Bosscha adalah orang Belanda yang turut terlibat dalam serangkaian upaya pendirian Technische Hoogeschool Bandung. Di buku susunan Goenarso, sosok yang pernah menjadi guru besar teknik sipil di ITB, Riwayat Perguruan Tinggi Teknik di Indonesia Periode 1920-1942 (Penerbit ITB, 1995), kita sedikit mengerti peranan Bosscha. Dijelaskan, “Dalam tahun 1918 datanglah di Nederland salah satu delegasi dari Indonesia, seorang di antara anggotanya adalah K.A.R. Bosscha.” Peranan Bosscha menjadi delegasi atau perwakilan. Sejak 1917, di Belanda telah ada pembicaraan mengenai pendirian sekolah tinggi teknik (technische hoogeschool).
Bosscha tidaklah dikenal sebagai seorang ilmuwan. Ia dikenal sebagai juragan perkebunan teh. Pada masanya pernah menjadi Ketua Kebun Teh di Jawa Barat. Namun, dedikasinya terhadap ilmu dan pengetahuan sangatlah besar. Latar belakangnya adalah anak seorang guru besar ilmu Fisika di Akademi Militer di Breda dan Direktur Sekolah Politeknik di Delft.
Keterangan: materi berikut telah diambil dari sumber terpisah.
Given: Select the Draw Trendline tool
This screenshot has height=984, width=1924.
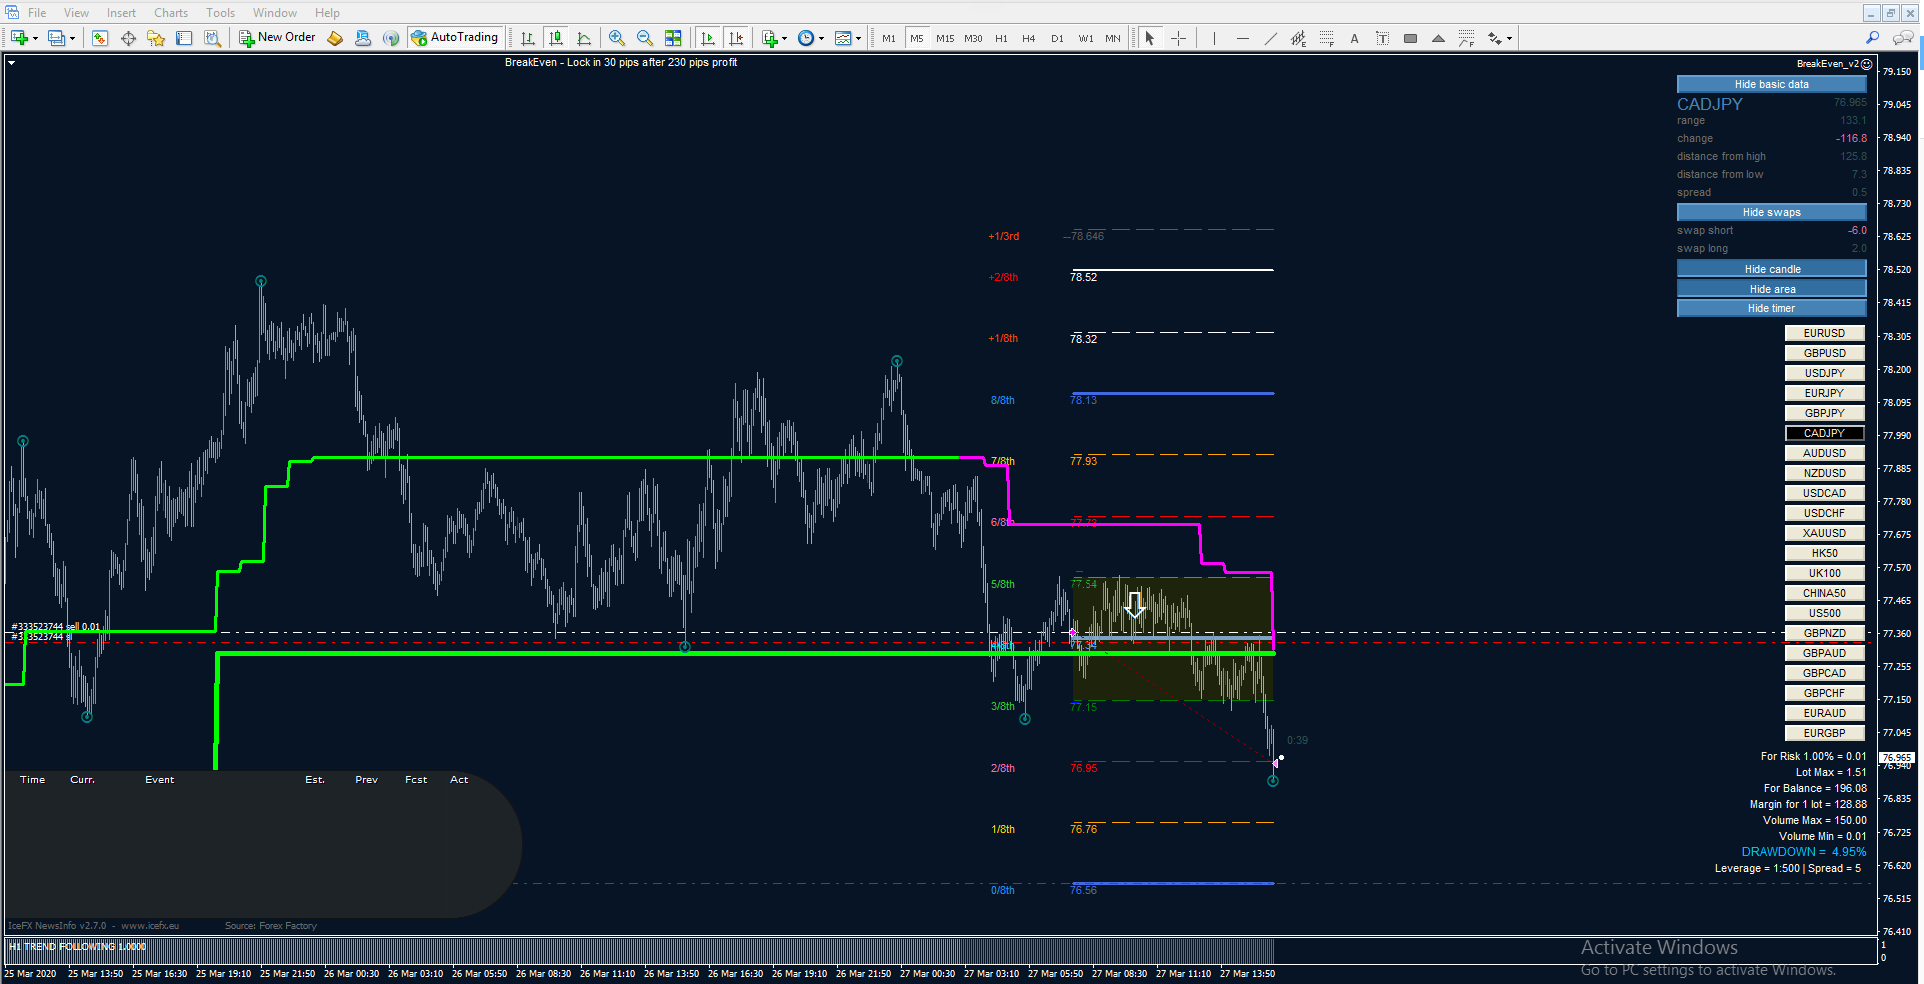Looking at the screenshot, I should pos(1270,38).
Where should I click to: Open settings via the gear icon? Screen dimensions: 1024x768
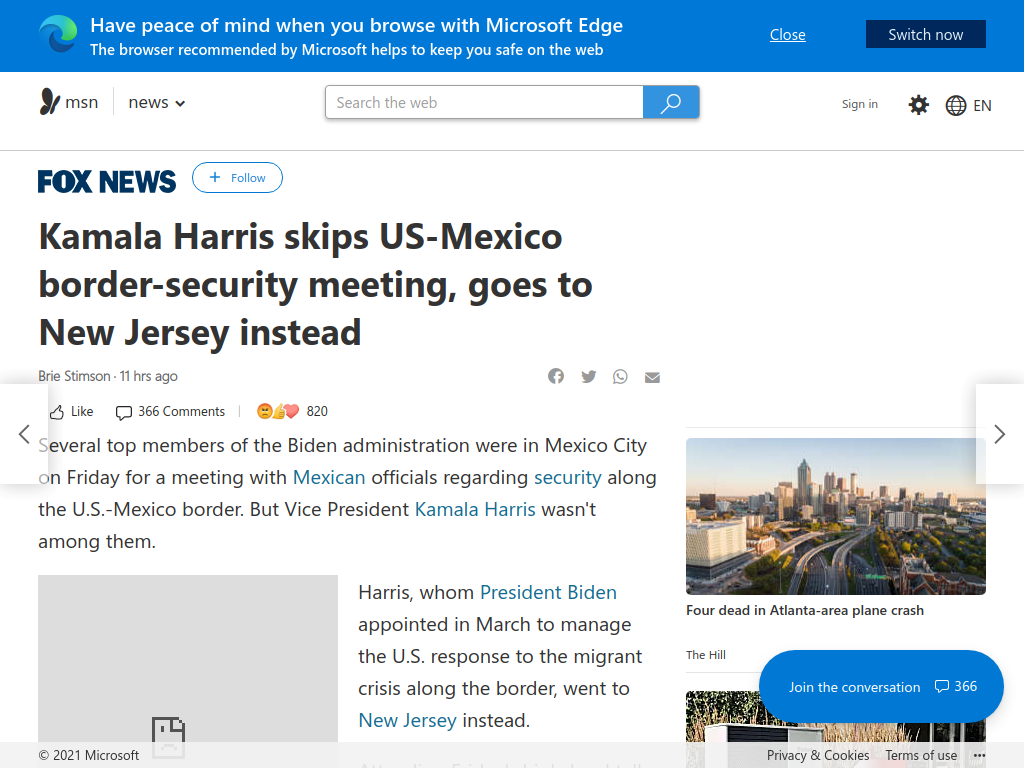pyautogui.click(x=918, y=104)
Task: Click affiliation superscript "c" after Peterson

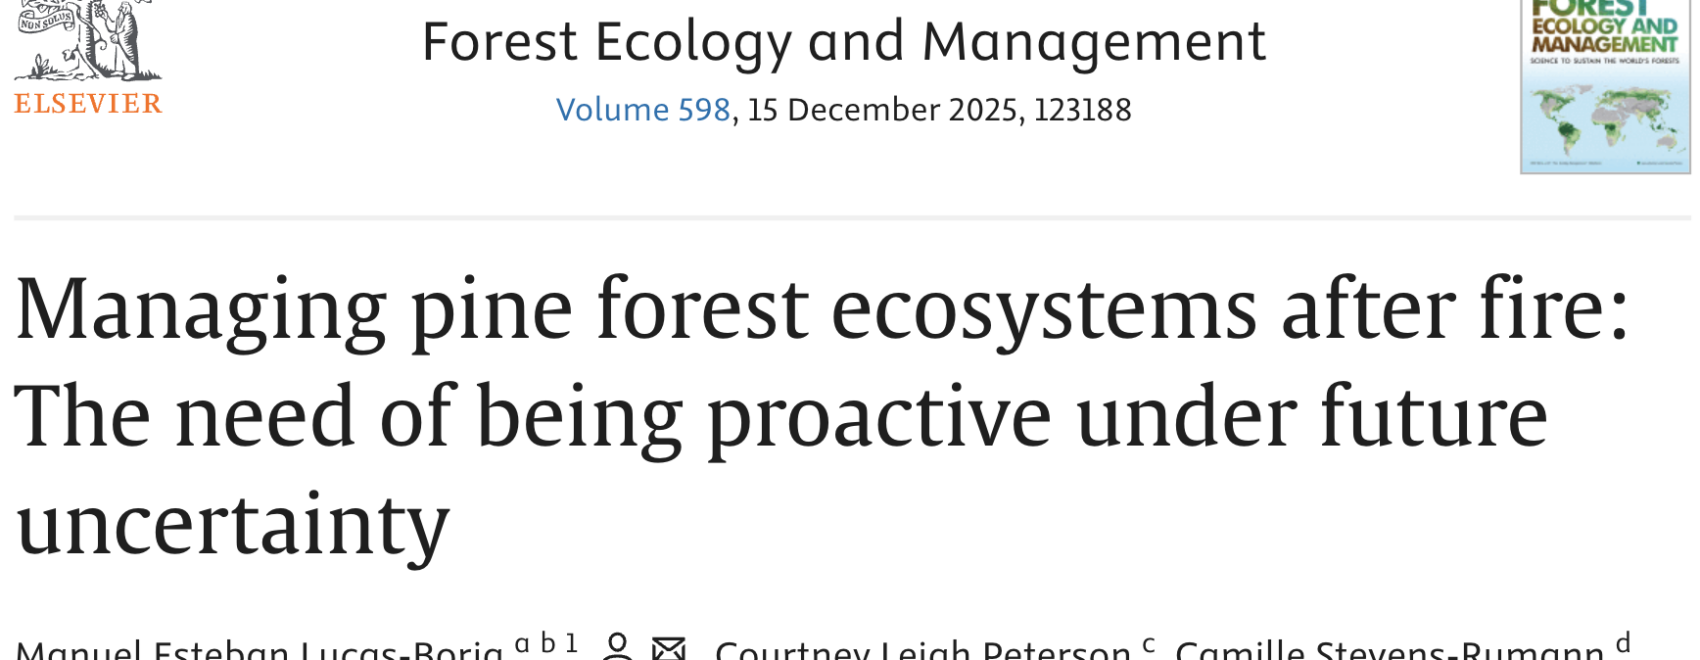Action: (x=1148, y=644)
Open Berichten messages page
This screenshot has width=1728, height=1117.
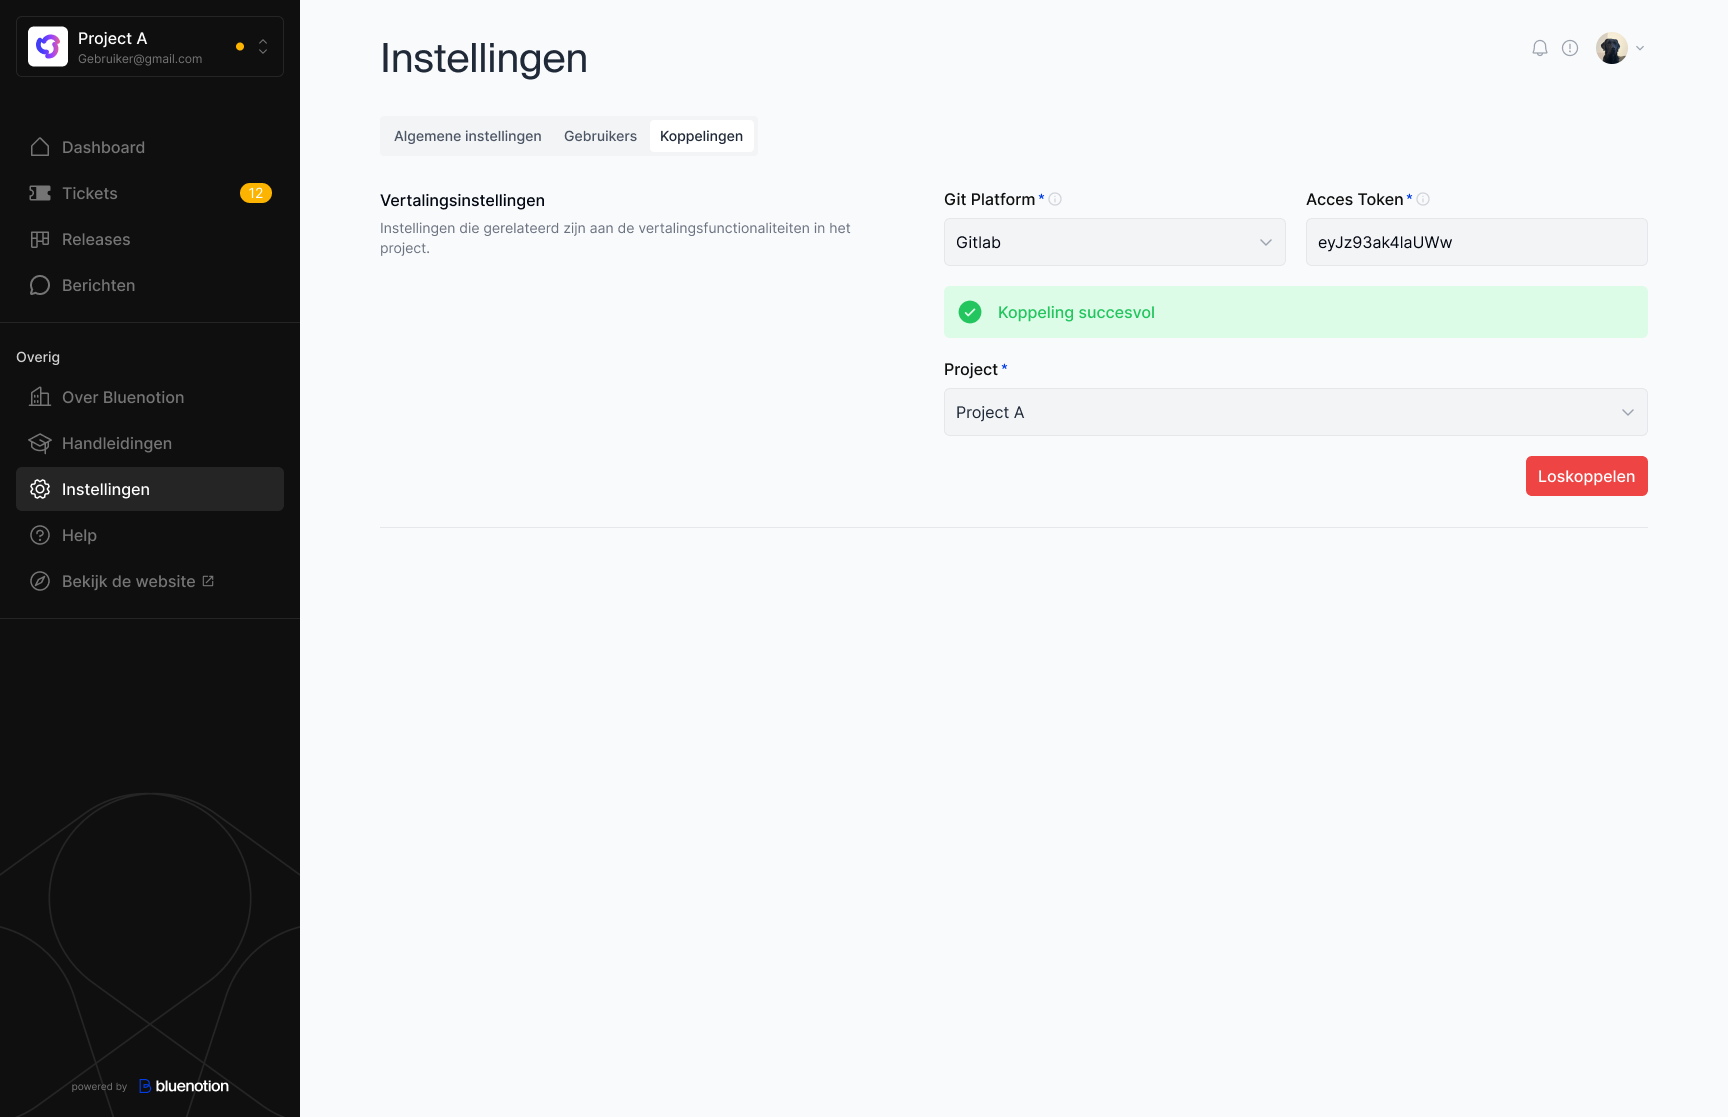(98, 285)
Saat berusia 22 tahun, ia hijrah ke Indonesia. Mula-mula bekerja di perkebunan teh milik pamannya yang ada di Sinagar, Cibadak, Kabupaten Sukabumi. Pekerjaan itu sejatinya membentuk nalar keilmuannya, sebab ia kemudian tertarik meneliti pohon teh. Suatu saat ia pernah diajak kakaknya ke Kalimantan, bekerja di tambang emas. Ia kurang minat. Ketekunannya terhadap teh mengarahkan ia tertarik pada ilmu botani. Sampai akhirnya kemudian bekerja untuk saudaranya pada perkebunan teh yang ada di Malabar.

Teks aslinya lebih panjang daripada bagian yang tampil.